The students of Fukuoka Prefectural Nakama High School created this course in collaboration with Nakama City Sightseeing Guides. This course takes you through the north part of Nakama City. You may want to visit shrines and temples in the area, or may want to enjoy the view of the Horikawa canal which was constructed by the order of lord Kuroda. You may also want to walk leisurely as you learn the history of the area.
Nakatsuru ground spread across the riverbed opposite the elementary school. It is a location where you can shoot a scene of a drama. It is also the entry point for boats for bass fishing on the Onga River, and many anglers gather on weekends. Be careful of cars and let's pass by.
The prominent features of the park are its large-scale playground equipment comprised of a combination of slides, wooden obstacle courses, and other fixtures. With its wide open spaces, it is crowded with families on the weekends.
This is the spot where the Horikawa Canal, built by the order of Kuroda Nagamasa, the first feudal lord of the Kuroda domain, and Magarigawa River intersect. The Horikawa Canal used to pass over the Magarigawa River. It was closed in 1986, but even today it appears as it did back during that time.

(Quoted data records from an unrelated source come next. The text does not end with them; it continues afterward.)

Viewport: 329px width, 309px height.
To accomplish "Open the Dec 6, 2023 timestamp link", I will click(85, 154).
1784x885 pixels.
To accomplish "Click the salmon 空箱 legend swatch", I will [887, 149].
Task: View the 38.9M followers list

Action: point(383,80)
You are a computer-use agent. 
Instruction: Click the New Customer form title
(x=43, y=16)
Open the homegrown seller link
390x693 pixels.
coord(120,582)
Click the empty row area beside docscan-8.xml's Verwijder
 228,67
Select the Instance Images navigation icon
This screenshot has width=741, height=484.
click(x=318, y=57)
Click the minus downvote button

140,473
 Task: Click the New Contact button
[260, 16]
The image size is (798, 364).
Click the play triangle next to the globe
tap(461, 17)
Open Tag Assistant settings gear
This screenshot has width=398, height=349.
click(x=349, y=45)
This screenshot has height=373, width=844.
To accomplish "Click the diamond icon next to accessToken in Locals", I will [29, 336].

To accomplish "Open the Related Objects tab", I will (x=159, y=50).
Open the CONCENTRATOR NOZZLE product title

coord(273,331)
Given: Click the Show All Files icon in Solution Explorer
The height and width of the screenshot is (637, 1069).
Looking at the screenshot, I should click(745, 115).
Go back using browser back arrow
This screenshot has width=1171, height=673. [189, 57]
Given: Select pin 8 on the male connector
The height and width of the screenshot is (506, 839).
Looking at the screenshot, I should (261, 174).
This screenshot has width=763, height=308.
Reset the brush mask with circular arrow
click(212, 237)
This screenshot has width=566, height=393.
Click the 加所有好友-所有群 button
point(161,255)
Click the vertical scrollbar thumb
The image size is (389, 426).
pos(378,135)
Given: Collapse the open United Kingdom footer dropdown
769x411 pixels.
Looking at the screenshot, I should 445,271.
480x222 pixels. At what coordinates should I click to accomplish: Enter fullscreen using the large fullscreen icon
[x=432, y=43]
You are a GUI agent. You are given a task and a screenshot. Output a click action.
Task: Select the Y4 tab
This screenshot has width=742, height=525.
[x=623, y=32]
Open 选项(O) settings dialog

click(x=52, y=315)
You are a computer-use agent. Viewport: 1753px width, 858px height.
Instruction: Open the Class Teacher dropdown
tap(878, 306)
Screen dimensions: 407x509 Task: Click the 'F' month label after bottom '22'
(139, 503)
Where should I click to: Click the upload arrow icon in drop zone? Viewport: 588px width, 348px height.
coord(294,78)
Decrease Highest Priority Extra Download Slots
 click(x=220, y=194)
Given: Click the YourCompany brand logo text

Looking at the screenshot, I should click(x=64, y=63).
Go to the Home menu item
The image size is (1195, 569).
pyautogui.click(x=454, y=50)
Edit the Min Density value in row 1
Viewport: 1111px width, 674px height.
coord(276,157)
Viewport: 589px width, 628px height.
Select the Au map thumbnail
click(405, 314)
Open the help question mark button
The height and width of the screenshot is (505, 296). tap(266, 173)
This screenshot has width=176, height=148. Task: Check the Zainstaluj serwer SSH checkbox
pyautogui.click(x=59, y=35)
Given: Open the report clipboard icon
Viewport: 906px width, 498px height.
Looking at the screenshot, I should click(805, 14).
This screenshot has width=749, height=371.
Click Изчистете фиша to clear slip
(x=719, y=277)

Originally, it was a Zen Buddhism temple called “Shokakuji,” but Onkoji Temple inherited all the temple supporters. After that, it underwent a religious conversion to Jodo Shinshu and the temple today carries on the religion.
This is a community center at the foot of Suga Shrine. It is used as a place for rest and relaxation when there is an event going on.
Long ago, the shrine was called “Iwase-no-Ogion-san” The old lion masks kept here used to be paraded around to each of the households praying for family safety. There are three sets of stairs leading inside the precincts.
It is said that when Botayama Mountain spontaneously combusted and rain fell, the hot springs would collect the warm water from the rain and use it in the bathwater. The building is still standing today. Botayama: Rocks and low-quality coal discarded during the process of dressing and preparing coal were called in Japanese “bota.” (In English, “spoil tip.”) The enormous pile of these “bota” was named Botayama (“Mt. Bota”).